Can I Build a Home While Carrying the Mortgage on Another?

Building a new home is a dream shared by many couples. However, most people who realize this dream cannot do so without obtaining construction financing from a lender. Although carrying a mortgage on another home doesn't prevent you from building a new one at the same time, it can make the process more difficult.

TL;DR (Too Long; Didn't Read)

There are no restrictions when it comes to building a new home while carrying the mortgage on another, but financially it might get a little tight when adding construction lending on top of everything else.

About Construction Loans

A construction loan is used to finance the construction process of a new home. Unlike standard mortgages, lenders approve construction loans based on the information you give them about the home you plan to build, as opposed to the value of an existing home. Two primary types of construction loans exist: construction-only financing and construction-to-permanent financing.

Construction-only financing covers only the construction process and must be paid in full when the process is complete, usually by taking out a standard mortgage. Construction-to-permanent financing, on the other hand, automatically converts to a standard mortgage after construction is over. Lenders won't approve either type of financing unless they believe you can afford the mortgage payment you will owe after the home is built.

Keeping Your Current Home

If you plan to keep your current home during and after the construction process, you won't be able to build a new home unless you can afford to pay both mortgages. The lender will determine whether you can afford both mortgages by analyzing your debt-to-income ratio, the ratio of your revolving debts to your gross monthly income. Revolving debts include credit cards, auto loans, student loans and mortgages.

Selling Your Current Home

If you plan to sell your current home before you move into the new home you're building, you may be able to qualify for a construction loan even if you wouldn't be able to afford both mortgage payments at once.

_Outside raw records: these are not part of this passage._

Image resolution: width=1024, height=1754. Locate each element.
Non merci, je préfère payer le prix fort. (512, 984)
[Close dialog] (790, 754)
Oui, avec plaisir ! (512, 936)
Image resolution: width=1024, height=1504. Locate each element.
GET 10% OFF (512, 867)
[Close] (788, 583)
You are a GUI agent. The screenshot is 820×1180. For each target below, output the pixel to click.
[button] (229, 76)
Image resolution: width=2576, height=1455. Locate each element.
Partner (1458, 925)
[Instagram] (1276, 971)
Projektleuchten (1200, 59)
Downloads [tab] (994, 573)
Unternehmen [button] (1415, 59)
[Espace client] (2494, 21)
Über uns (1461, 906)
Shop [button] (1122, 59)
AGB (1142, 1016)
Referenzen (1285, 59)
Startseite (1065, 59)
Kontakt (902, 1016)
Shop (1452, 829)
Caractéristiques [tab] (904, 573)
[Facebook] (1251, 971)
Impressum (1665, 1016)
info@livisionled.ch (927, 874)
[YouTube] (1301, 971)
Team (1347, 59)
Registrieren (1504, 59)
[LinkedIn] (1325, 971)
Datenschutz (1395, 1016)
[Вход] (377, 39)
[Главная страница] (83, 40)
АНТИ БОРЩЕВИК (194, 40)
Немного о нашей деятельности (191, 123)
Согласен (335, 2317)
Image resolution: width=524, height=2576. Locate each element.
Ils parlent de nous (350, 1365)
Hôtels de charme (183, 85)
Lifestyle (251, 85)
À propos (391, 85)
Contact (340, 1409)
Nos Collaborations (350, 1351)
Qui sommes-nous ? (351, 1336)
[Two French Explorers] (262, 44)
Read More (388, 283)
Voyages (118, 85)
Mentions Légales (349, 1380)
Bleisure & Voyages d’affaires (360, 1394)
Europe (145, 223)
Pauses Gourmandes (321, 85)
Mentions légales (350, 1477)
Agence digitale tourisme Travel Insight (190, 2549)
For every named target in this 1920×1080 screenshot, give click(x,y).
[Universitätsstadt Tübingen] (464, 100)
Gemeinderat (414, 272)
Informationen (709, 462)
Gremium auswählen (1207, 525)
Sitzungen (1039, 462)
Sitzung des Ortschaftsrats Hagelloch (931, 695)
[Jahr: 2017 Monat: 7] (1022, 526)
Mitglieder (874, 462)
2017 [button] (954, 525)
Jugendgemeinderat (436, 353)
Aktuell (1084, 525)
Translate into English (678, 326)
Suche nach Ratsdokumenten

To qualify for a construction loan under these circumstances, you must typically provide the lender with a sales contract showing that your current home will be sold before you begin paying the mortgage for the new house. Some lenders may even require you to close the sale before they approve the loan.

Things to Consider

If the lender determines that you're able to afford both your current mortgage and new mortgage at once, you can begin building your new home regardless of whether you plan to keep or sell your current home. If you plan to rent your current home out after you move, you may be able to use the future rental income to reduce your debt-to-income ratio, as long as you can show the lender a signed lease.